No son pocos los autores que han intentado explicar el proceso creativo que va desde un puñado de palabras
"Estaba sediento. Pero su sed no podía aliviarse con agua; necesitaba sangre."
hasta una novela terminada, con su título "Los herederos del vampiro" y su frase final
"Entre los dos, a las doce en punto de la noche, consiguieron empujar la tapa del ataúd y cerrarla. FIN."
Las explicaciones mejores son las metafóricas, como la que propone Stephen King en su libro "Mientras escribo".
Las historias son fósiles que están enterrados.

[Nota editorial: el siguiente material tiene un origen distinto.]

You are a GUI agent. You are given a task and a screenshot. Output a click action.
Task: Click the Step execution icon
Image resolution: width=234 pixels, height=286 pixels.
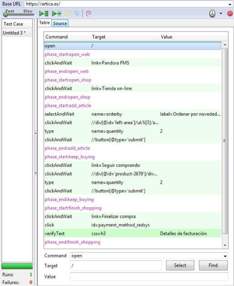(76, 14)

A veces muy hondo, obligándote a manejar maquinaria pesada y a sudar la gota gorda; otras veces, están a ras de superficie, como deseando salir a la luz.
El escritor es el que empieza por localizar todos los huesos del fósil, luego se empeña en desenterrarlos - durante días, semanas, meses, años o décadas - y finalmente se encierra en casa dispuesto a montar con ellos un esqueleto, a recubrirlo con piel o escamas o plumas y a pintarlo para que parezca un animal, más o menos antediluviano, más o menos horripilante, pero en todo caso digno de exponerse en una vitrina.
Pero también puede ocurrir que aparezcan en la excavación metacarpos tan gordos como barriles, tibias gigantescas o clavículas que podrían servir de puntales en la construcción de un puente.
Y entonces, sin dejarse asustar por la magnitud del hallazgo, hay que poner manos a la obra y ensamblar el esqueleto completo; aunque nos sintamos muy pequeñitos ante una tarea tan abrumadora, aunque ya a medio montar parezca que el monstruo no va a caber en ningún sitio, aunque presente unas fauces aterradoras.
Y aunque - esto es lo peor - nos invada cada tarde la horrible sensación de que no le va a gustar a nadie.
En todo caso, los huesos están ahí, a tu alrededor. Gritando.
¿No los oyes?
He ahí otra definición de escritor. Escritor es el que oye gritar a los huesos. Y cada día tiene que encontrar tiempo - como sea - para ponerse a escarbar.
O los huesos seguirán aullando toda la noche.